We’re sneaking around the corner again and coming up upon Rosh Hashanah, the Jewish New Year. It’s that time of year when God trots out the Book of Life and decides what will be. During the ensuing ten days after Rosh Hashanah, there is time to ask for forgiveness from anybody you have wronged and to pray for forgiveness for yourself. It’s, as you might imagine, a time for reflection. Who have I hurt? And how have I hurt myself?
This is a year of abundance for me – my cup continues to runneth over. I moved into my lovely home and the gifts have just kept a comin’. A couple of days ago, a friend and neighbor told me she wanted to donate to me several palms – queen palms and palmetto palms – for my landscaping. My landscaping was ground zero and now it is about to become a tropical oasis. Yes, that is just one of the many gifts that have arrived at my doorstep as I’ve said to the Universe, “I accept gifts. I don’t always have to be the giver.” And boy, I hit the jackpot on this change of philosophy.
I spoke earlier with a friend, struggling with her chemotherapy – we spoke of work and I was telling her as soon as I had clarity the doors started flinging open. I’m on my way to Baton Rouge to speak to the State Department of Family Health and Welfare about my workshops on race and parenting. My first workshop is scheduled for January. My book is underway. My next career is in its nascent stages but already feels 99% complete, as if it has been waiting for me.

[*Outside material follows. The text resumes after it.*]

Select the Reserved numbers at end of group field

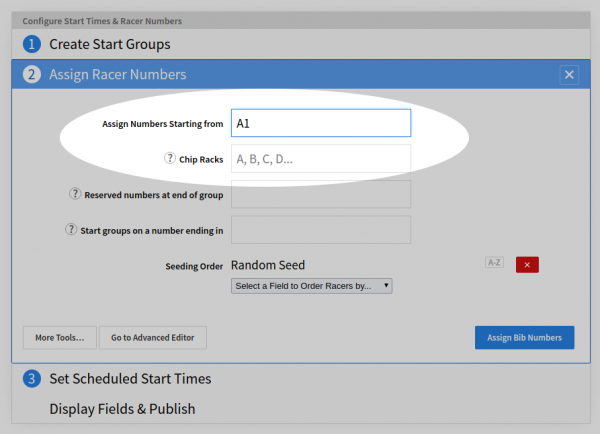pyautogui.click(x=320, y=194)
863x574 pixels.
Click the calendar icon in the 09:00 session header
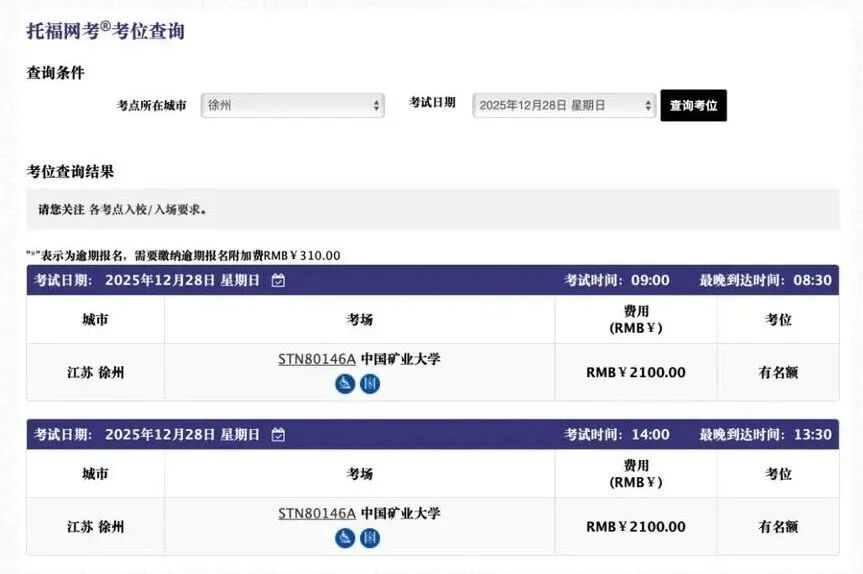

Another friend has been talking to me about her relationship and forgiveness, trying to find out how to forgive and love and not be subsumed by the dysfunction of another soul. My only advice is to keep walking the path of clarity – does this feel right? does this make you feel good? The answers should be a simple yes or no, anything that is complicated, I fall back on what my same friend told me a while back, “God does not do confusion.”
Now that, I believe. Clarity is a balm for this troubled world. So as the New Year preparations get underway, remember next Thursday to have honey with your apples or bread to symbolize a sweet life [I’ll be dusting off my shofar], and remember to pray for peace (read: NO WAR IN SYRIA). My grandmother was born in Aleppo, Syria before she moved to Constantinople and met my grandfather, which is where they married and then left when it became Istanbul. There is a part of my DNA in Syria and I just read that a few hours ago a playground was bombed there.
Playgrounds and Bombs do not mix.
So in the year 5774, let’s all try to tune up our souls and to conspire to greatness and to aspire to peace and to inspire by the very light we become. It’s our year dear friends – it’s time to make a difference.